**WHAT THE TASK ASKS**
Reproduce exactly the lines below, starting at the line that contains "The width and" and ending with the last line of the records, both included; leave out any pictures.

Stored data
#####

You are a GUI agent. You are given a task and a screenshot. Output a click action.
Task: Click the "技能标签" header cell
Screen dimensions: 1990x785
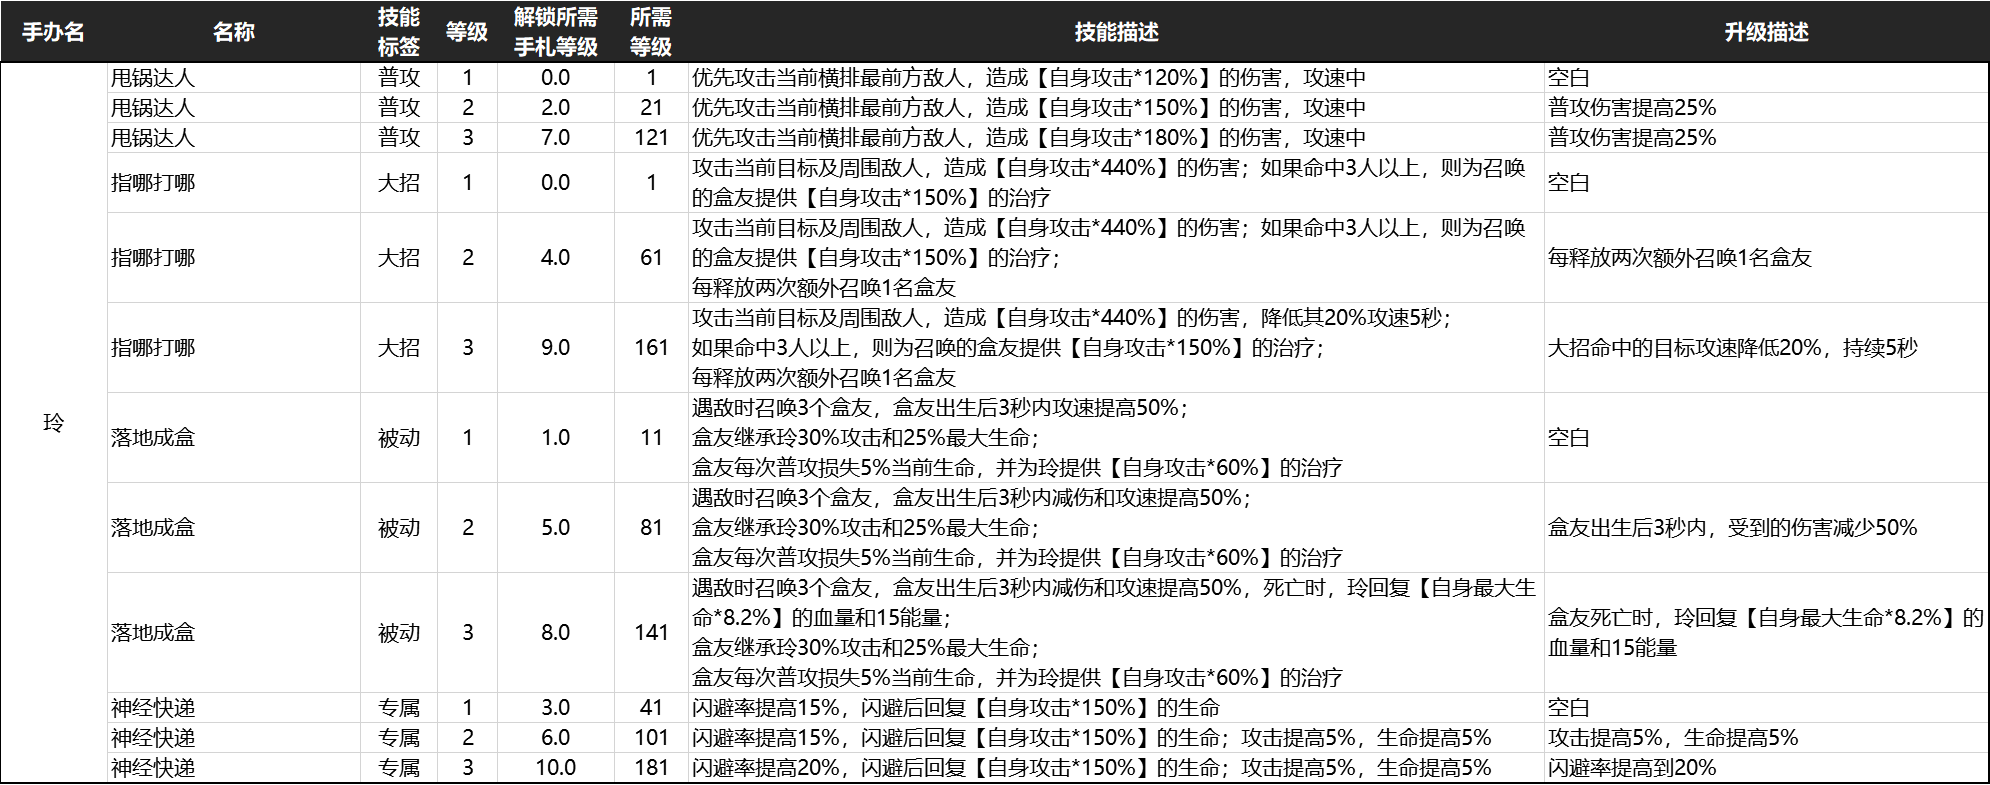pyautogui.click(x=398, y=32)
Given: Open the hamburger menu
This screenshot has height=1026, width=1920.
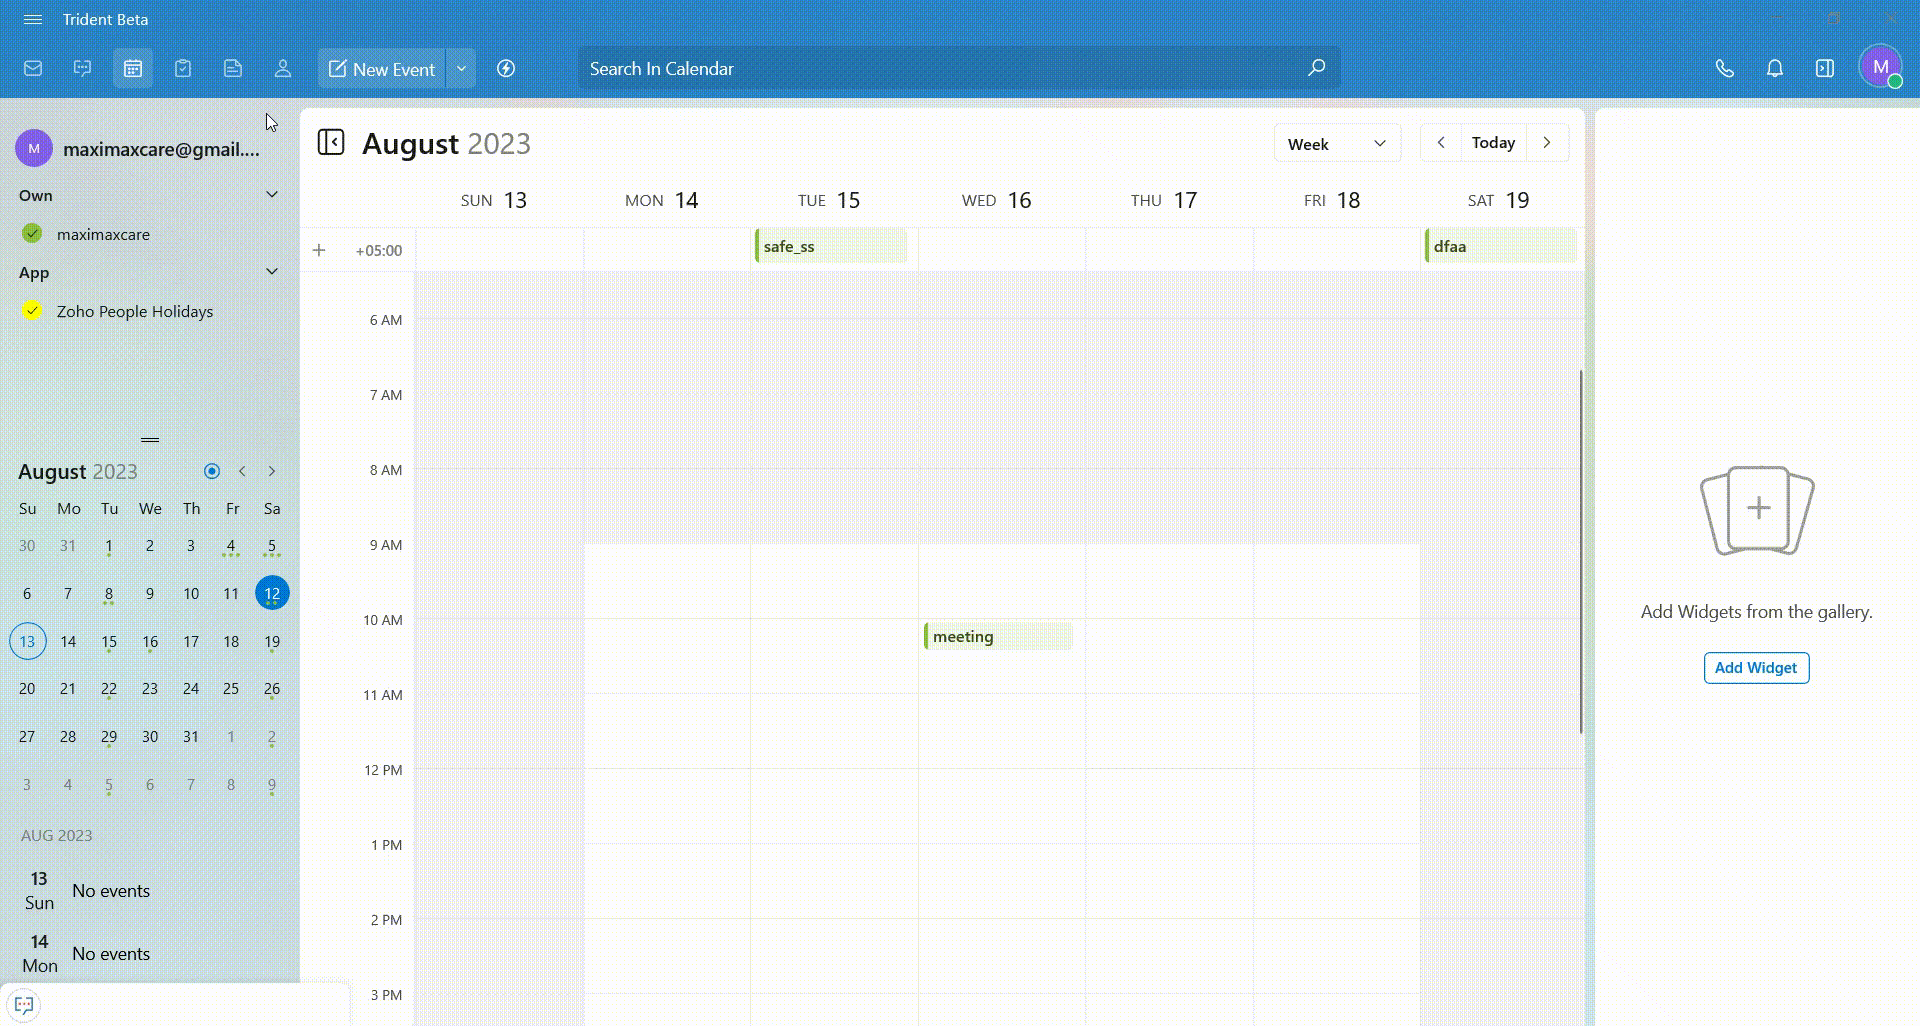Looking at the screenshot, I should [x=33, y=20].
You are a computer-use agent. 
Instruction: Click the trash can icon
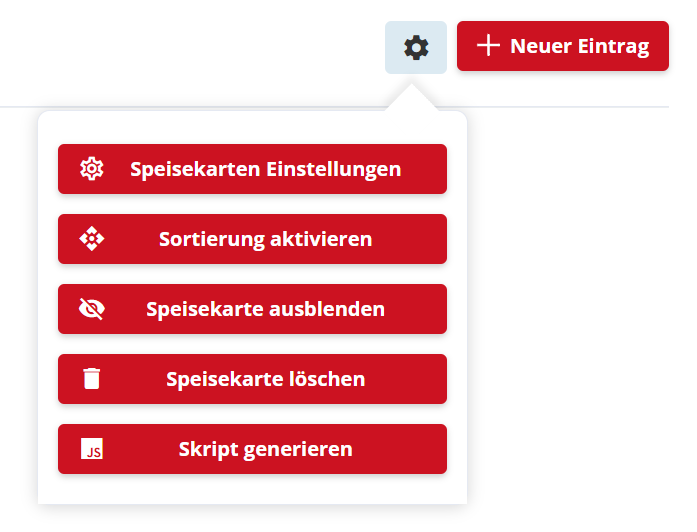click(x=92, y=379)
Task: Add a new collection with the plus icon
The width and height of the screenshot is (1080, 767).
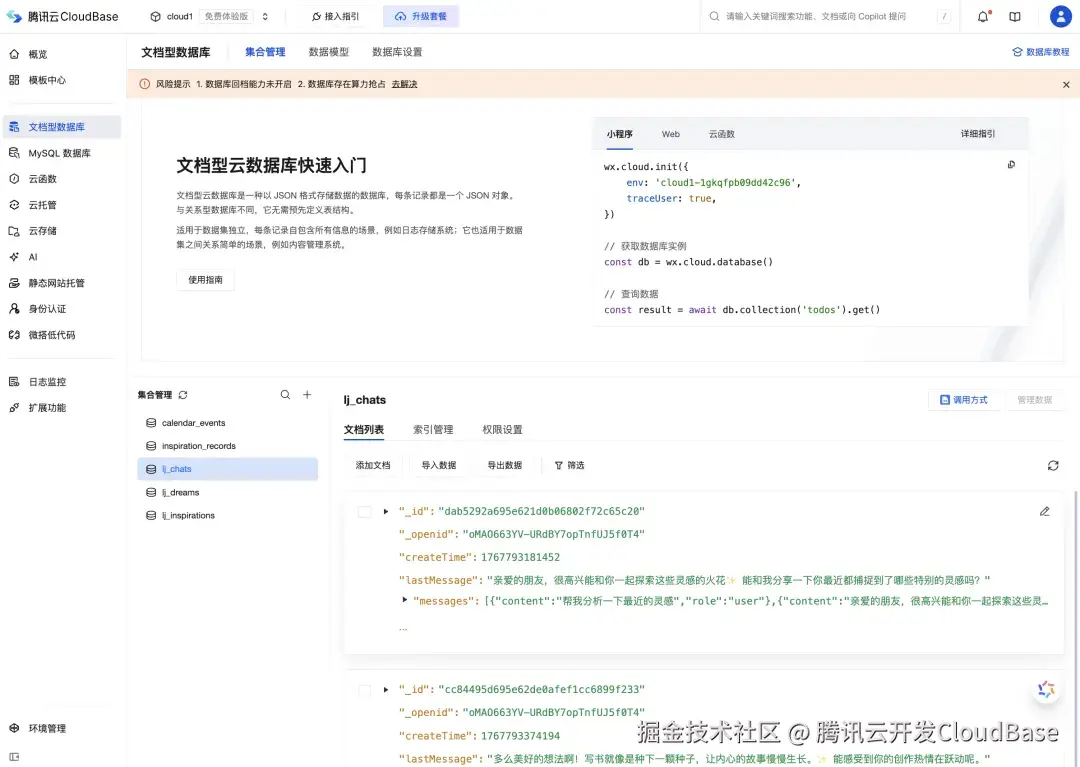Action: point(308,395)
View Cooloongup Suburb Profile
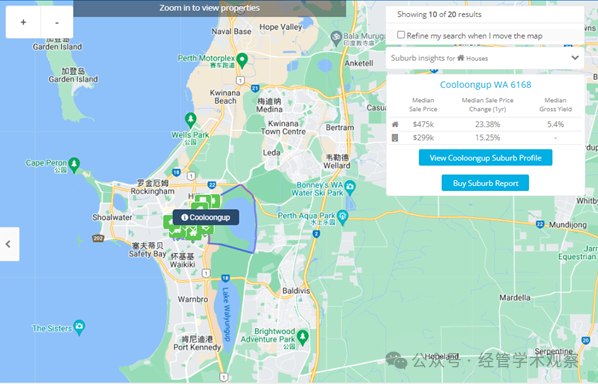Image resolution: width=598 pixels, height=384 pixels. 485,157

#####

**EXERCISE SOLUTION**
The width and height of the screenshot is (1080, 767).
Action: point(308,395)
View Cooloongup Suburb Profile
Image resolution: width=598 pixels, height=384 pixels. 485,157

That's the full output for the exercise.